## WHAT TO PRODUCE
Render the stretch below that opens with the line containing "The width and" and closes with the line containing "(103, 868)." as a JSON list of strings, one string per line, with both of those lines included and blank lines skipped. Leave the pictures out of your answer.

## STORED DATA
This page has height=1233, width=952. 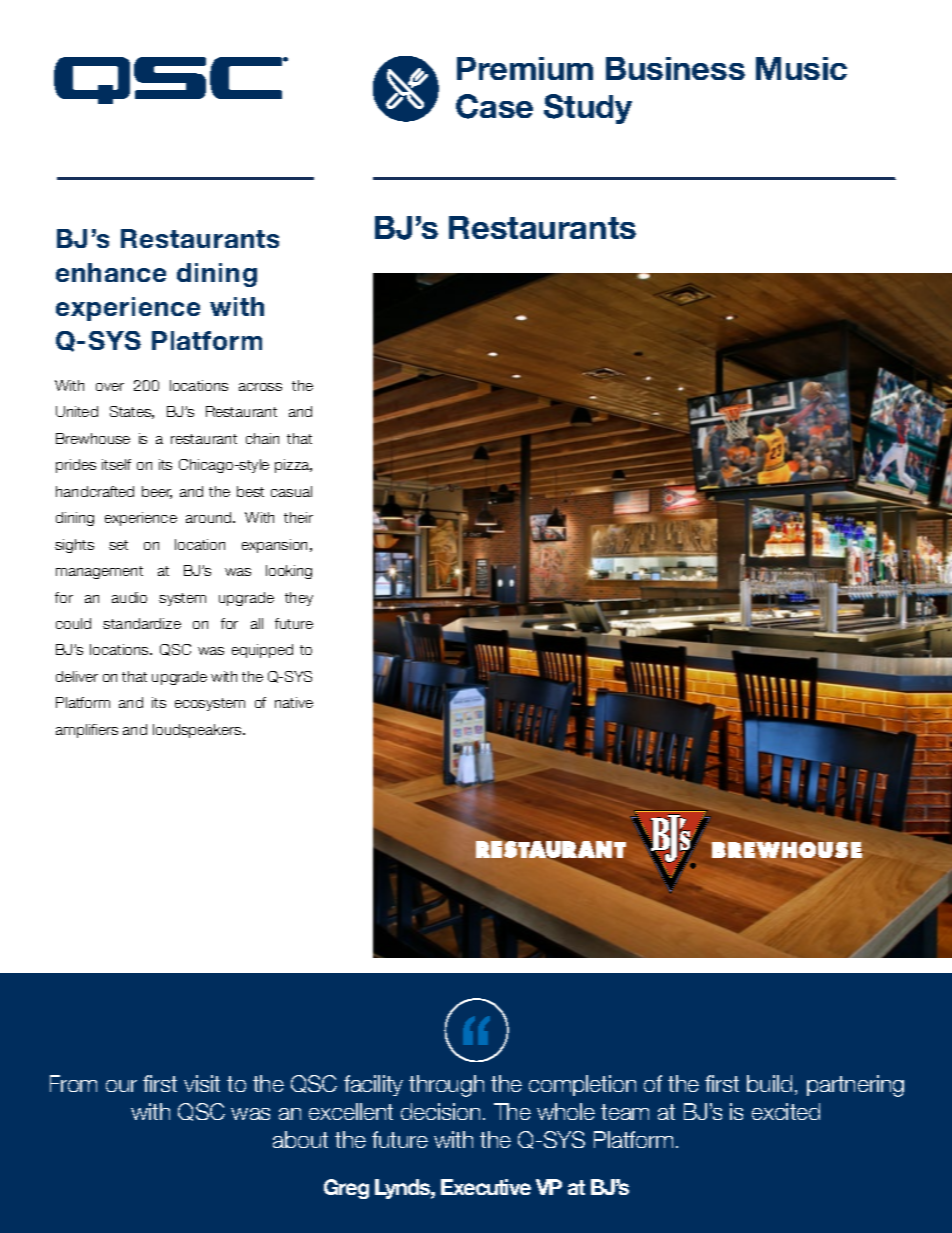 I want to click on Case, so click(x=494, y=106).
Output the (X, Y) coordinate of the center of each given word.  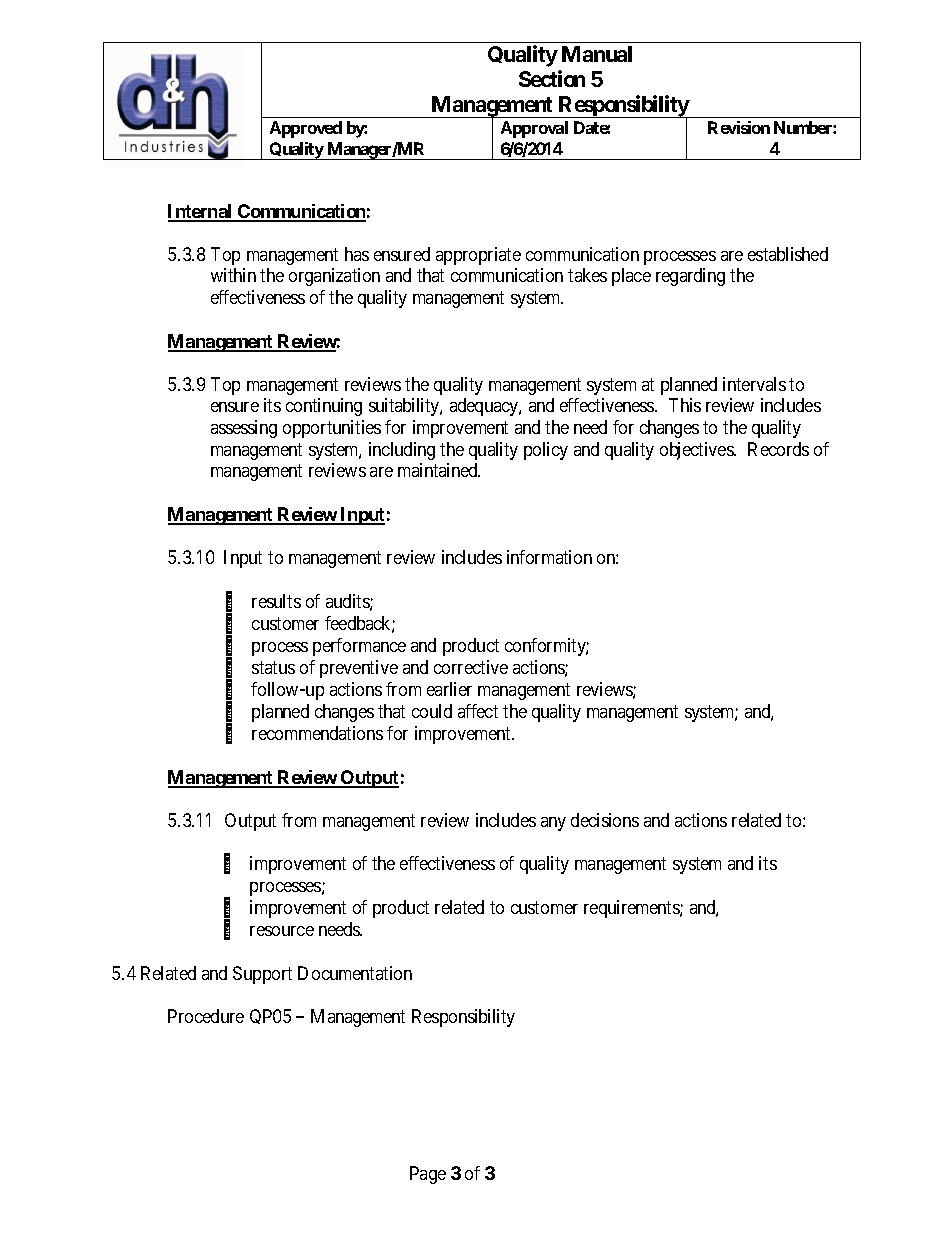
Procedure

==

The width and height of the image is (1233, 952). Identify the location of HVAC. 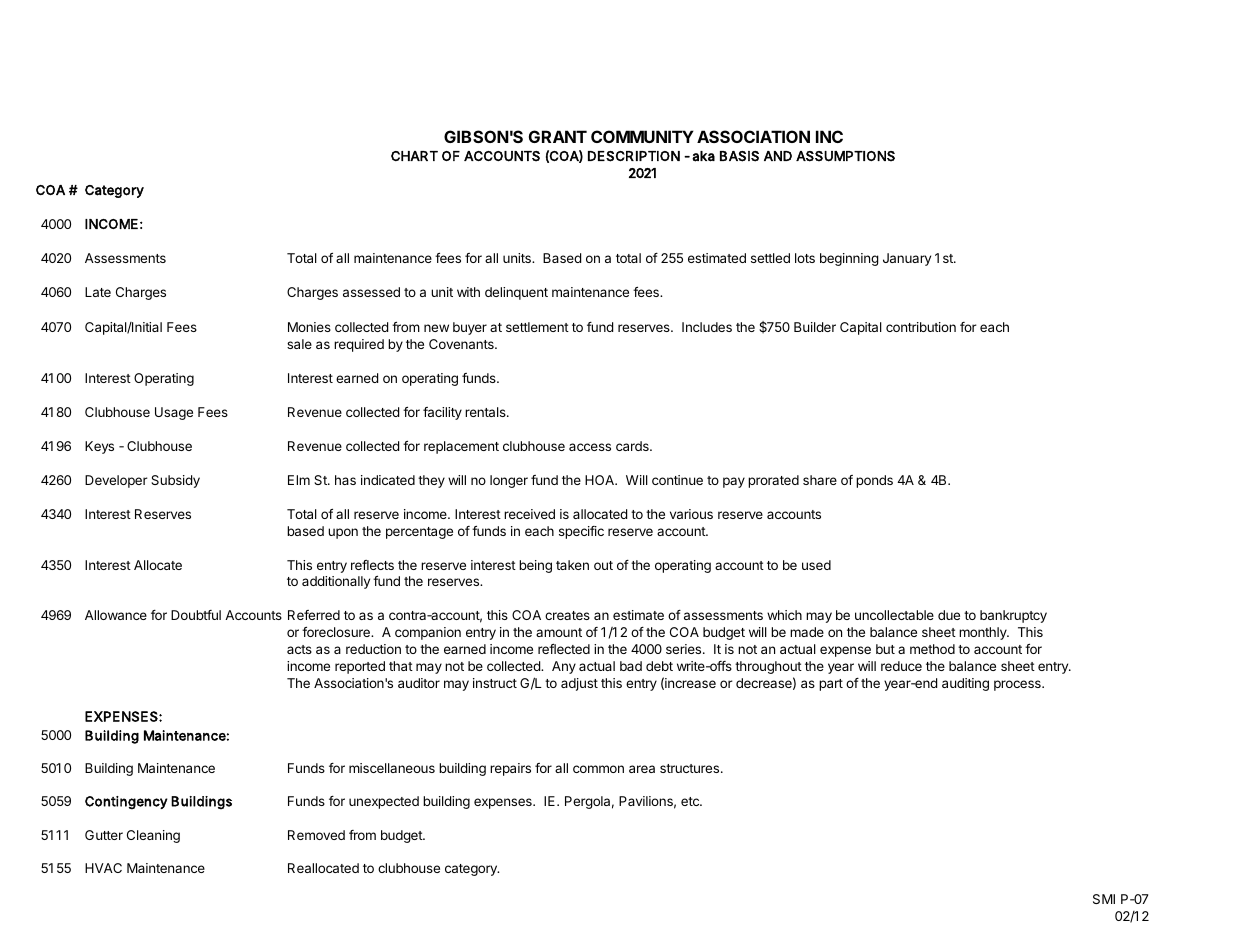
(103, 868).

## FINISHED EXERCISE
[
  "The width and height of the image is (1233, 952). Identify the location of HVAC. ",
  "(103, 868)."
]